▸ **What to do**:
Among the entries below, find the lines holding "computer" and copy them.
Records for this task below:
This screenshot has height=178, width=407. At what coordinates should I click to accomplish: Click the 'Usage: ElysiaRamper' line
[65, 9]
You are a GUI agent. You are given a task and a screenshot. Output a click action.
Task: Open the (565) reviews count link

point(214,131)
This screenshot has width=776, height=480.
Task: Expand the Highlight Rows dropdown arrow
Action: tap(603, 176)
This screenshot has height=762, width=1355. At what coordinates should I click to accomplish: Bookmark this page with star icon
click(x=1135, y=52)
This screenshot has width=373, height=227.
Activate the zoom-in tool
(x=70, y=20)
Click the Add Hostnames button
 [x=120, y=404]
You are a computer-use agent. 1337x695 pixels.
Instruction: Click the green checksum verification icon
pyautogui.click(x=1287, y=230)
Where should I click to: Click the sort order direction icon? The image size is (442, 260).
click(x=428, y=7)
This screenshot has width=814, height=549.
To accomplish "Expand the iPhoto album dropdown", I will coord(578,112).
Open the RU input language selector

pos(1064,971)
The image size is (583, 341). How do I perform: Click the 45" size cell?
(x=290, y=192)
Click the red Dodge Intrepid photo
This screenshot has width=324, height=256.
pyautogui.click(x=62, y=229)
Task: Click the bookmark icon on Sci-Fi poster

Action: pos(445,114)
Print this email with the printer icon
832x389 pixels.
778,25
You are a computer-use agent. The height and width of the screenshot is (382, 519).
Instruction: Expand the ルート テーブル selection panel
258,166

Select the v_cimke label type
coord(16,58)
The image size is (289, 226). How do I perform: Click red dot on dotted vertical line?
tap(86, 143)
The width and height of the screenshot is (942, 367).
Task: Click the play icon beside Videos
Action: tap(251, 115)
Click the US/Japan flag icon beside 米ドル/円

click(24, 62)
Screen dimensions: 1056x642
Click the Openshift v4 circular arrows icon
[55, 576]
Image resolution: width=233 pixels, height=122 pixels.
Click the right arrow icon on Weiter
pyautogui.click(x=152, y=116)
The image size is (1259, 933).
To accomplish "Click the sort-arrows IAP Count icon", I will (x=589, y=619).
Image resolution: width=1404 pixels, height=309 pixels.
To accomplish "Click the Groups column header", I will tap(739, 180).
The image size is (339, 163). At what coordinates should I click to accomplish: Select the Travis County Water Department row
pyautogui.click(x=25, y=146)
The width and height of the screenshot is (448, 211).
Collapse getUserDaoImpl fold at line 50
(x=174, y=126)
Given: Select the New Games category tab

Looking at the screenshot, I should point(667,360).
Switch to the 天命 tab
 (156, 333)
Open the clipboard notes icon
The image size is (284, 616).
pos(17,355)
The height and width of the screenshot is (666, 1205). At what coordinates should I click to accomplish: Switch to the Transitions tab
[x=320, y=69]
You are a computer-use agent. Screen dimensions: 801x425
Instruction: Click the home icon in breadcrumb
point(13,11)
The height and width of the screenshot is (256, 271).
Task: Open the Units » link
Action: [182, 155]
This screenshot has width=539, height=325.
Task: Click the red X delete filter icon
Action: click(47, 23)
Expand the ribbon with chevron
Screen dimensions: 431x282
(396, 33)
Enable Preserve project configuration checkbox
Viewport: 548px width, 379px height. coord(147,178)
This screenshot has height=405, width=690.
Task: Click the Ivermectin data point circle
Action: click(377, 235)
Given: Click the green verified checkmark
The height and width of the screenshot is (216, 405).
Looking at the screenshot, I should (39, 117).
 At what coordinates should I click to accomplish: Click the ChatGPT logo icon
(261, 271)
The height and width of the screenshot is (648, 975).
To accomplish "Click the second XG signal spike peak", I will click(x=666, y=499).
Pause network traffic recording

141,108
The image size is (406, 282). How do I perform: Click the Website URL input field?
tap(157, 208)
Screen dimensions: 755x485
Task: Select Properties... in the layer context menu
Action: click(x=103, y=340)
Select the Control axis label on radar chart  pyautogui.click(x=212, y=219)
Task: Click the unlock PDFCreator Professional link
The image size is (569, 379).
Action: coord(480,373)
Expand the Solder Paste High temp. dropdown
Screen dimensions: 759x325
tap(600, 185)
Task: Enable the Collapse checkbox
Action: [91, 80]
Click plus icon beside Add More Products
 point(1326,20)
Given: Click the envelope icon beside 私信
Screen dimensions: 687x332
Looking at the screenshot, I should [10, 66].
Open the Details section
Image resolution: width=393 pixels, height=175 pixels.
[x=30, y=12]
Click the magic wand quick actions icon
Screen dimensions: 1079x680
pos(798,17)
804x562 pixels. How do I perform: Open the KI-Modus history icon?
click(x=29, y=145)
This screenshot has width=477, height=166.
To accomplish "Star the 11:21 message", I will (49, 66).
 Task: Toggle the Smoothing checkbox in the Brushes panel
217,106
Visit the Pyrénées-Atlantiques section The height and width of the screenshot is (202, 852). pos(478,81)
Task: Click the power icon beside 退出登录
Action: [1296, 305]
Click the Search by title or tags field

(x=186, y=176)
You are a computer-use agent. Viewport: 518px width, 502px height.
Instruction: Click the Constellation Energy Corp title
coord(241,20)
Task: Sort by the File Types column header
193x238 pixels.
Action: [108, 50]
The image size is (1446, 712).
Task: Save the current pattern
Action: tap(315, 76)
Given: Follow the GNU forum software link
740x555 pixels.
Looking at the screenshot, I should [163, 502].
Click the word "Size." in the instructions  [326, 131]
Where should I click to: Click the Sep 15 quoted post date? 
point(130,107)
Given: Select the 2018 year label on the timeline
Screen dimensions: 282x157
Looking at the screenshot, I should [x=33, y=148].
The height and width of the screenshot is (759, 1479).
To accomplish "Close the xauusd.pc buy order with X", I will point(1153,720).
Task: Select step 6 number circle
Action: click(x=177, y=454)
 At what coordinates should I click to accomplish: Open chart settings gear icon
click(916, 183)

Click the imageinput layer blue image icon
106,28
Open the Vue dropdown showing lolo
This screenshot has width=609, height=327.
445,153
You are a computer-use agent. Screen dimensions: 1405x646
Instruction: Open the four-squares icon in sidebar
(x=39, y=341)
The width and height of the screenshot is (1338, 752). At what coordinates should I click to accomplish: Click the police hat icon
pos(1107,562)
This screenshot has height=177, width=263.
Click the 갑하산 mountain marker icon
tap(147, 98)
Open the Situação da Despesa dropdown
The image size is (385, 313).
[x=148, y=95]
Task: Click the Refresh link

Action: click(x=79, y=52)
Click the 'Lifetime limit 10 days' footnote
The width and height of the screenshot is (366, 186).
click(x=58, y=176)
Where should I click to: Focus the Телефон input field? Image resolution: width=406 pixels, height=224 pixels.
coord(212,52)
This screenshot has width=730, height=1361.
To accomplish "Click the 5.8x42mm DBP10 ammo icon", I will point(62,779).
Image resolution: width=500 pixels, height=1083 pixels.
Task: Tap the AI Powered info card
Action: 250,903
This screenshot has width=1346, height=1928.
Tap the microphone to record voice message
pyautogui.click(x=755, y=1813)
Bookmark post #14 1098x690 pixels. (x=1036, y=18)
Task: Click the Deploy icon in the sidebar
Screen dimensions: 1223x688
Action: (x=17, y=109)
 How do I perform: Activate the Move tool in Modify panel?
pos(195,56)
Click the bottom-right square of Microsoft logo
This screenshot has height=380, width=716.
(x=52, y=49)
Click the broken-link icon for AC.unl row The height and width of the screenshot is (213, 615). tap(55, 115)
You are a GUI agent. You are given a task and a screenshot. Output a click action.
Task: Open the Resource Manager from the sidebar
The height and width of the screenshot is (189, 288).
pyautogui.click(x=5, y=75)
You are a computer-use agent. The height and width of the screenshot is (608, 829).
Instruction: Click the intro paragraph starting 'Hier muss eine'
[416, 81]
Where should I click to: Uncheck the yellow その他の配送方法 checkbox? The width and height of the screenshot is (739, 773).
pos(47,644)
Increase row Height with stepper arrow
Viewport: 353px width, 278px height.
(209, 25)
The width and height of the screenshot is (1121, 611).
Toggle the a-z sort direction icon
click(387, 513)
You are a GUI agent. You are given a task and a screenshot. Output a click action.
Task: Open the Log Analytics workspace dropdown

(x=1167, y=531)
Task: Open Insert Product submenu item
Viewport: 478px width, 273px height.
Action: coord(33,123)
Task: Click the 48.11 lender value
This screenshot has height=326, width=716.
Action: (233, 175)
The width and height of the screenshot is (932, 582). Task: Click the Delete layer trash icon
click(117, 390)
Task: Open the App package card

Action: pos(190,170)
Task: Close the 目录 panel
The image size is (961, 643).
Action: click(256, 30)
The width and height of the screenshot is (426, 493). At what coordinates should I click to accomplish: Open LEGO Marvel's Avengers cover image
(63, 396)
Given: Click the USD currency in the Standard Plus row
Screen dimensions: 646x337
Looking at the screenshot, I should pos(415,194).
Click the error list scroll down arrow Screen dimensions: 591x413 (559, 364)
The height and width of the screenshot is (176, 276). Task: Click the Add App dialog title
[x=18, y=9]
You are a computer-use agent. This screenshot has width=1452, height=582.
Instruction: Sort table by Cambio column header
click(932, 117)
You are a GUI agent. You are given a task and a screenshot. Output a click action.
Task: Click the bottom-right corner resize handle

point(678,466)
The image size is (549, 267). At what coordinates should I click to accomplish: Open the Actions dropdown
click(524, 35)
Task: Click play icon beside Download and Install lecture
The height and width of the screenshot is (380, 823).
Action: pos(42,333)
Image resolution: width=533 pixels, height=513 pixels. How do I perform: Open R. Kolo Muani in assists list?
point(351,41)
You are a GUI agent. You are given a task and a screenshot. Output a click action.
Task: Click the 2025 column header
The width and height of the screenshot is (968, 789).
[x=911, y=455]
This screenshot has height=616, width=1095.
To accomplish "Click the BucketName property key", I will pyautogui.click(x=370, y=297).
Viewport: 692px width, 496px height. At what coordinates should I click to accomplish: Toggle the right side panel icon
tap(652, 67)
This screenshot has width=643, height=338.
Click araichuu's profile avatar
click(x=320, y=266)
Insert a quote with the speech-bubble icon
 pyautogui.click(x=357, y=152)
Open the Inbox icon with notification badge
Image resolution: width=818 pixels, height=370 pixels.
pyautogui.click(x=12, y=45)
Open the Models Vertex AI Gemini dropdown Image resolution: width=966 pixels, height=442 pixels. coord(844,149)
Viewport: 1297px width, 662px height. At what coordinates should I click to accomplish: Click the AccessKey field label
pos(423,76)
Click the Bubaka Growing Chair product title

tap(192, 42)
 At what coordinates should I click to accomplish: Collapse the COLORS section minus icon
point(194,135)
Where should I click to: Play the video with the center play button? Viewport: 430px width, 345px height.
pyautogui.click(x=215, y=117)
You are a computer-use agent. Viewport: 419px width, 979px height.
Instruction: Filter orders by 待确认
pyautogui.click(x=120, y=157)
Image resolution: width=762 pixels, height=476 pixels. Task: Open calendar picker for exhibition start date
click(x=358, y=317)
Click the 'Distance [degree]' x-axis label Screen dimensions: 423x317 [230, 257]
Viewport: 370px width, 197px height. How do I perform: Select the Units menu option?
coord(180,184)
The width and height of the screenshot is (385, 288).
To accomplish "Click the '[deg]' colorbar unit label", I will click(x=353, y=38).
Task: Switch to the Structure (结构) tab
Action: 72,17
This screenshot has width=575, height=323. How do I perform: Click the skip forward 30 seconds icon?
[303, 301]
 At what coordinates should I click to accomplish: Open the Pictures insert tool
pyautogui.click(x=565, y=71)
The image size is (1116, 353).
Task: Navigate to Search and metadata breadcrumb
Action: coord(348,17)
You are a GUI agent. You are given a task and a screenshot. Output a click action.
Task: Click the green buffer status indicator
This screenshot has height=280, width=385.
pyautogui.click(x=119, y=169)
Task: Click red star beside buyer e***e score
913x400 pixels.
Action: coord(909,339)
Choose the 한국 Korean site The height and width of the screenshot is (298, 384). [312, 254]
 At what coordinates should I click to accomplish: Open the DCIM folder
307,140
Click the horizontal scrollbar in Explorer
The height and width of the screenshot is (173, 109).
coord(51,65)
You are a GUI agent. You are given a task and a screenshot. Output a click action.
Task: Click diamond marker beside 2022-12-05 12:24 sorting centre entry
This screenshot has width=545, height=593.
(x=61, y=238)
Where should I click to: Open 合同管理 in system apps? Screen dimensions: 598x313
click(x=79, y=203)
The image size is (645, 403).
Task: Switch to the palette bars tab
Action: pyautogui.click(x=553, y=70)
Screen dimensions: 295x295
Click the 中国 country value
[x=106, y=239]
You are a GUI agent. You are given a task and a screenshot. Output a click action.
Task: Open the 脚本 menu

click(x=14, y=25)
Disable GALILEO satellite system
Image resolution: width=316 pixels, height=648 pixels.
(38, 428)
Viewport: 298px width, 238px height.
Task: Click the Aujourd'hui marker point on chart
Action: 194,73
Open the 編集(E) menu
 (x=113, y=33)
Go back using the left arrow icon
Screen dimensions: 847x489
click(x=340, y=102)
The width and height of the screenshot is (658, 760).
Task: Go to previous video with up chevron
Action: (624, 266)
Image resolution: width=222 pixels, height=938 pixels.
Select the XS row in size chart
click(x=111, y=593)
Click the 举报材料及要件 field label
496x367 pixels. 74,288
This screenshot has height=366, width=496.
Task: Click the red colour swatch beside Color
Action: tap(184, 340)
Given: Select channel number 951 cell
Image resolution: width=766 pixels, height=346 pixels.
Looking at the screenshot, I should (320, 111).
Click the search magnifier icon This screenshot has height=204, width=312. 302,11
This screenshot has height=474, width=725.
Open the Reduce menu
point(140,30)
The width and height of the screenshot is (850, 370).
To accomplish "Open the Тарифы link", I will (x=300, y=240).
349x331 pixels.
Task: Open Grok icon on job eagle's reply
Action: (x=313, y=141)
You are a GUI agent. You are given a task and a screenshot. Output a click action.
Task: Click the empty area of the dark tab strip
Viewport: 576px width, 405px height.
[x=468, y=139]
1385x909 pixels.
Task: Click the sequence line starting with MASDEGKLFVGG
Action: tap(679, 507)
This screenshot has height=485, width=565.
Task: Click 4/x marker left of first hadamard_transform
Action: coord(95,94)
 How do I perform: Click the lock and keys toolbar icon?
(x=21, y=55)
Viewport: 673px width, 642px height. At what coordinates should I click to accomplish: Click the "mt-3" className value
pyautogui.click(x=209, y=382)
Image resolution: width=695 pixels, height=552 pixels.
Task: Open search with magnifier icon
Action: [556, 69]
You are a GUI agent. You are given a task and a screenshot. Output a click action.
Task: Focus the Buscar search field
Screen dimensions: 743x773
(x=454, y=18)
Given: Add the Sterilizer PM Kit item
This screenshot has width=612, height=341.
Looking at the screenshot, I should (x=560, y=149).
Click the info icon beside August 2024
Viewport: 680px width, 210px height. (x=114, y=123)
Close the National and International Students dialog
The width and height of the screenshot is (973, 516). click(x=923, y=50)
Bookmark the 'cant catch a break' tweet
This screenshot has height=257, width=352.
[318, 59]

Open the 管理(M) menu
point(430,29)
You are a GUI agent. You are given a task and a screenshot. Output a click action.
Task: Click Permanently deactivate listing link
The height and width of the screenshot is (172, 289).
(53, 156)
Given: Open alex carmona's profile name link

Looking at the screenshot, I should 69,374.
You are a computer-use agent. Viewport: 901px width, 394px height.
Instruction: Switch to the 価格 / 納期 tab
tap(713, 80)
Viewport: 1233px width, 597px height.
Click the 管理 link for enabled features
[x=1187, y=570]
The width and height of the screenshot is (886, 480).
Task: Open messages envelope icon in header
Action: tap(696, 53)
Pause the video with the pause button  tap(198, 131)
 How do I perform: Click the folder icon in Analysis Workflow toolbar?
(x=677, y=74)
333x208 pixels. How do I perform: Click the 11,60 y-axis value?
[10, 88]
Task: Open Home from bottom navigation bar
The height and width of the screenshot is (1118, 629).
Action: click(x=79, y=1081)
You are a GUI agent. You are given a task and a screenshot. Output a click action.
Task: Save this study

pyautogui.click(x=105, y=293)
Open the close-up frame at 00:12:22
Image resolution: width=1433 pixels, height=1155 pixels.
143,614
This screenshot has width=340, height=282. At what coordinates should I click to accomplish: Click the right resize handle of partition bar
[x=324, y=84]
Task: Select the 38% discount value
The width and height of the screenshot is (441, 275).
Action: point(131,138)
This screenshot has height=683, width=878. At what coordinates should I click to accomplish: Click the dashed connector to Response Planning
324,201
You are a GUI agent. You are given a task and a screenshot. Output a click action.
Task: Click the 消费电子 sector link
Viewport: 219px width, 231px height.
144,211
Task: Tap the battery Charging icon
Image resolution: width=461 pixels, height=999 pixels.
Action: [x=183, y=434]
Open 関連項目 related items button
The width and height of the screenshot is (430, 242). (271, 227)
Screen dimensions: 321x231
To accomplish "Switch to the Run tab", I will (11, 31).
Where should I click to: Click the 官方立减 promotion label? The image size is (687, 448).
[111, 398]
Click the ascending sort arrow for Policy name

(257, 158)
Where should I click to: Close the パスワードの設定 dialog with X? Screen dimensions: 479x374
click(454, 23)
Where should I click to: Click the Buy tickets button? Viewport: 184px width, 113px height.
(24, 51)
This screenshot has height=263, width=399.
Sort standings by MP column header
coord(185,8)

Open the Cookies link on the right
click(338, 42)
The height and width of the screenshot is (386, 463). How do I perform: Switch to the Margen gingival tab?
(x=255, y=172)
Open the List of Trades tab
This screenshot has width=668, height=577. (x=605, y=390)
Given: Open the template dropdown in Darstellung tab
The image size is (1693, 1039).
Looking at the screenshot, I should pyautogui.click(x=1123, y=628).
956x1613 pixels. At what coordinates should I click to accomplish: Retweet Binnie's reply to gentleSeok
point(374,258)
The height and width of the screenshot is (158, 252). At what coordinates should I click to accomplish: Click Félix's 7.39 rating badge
End of Records for this task.
▸ **Output for this exercise**:
You are a computer-use agent. 1337x695 pixels.
You are a computer-use agent. The height and width of the screenshot is (382, 519).
You are a computer-use agent. Screen dimensions: 801x425
You are a computer-use agent. Viewport: 518px width, 502px height.
You are a computer-use agent. Screen dimensions: 1405x646
You are a computer-use agent. The height and width of the screenshot is (608, 829).
You are a computer-use agent. This screenshot has width=1452, height=582.
You are a computer-use agent. Viewport: 419px width, 979px height.
You are a computer-use agent. Viewport: 901px width, 394px height.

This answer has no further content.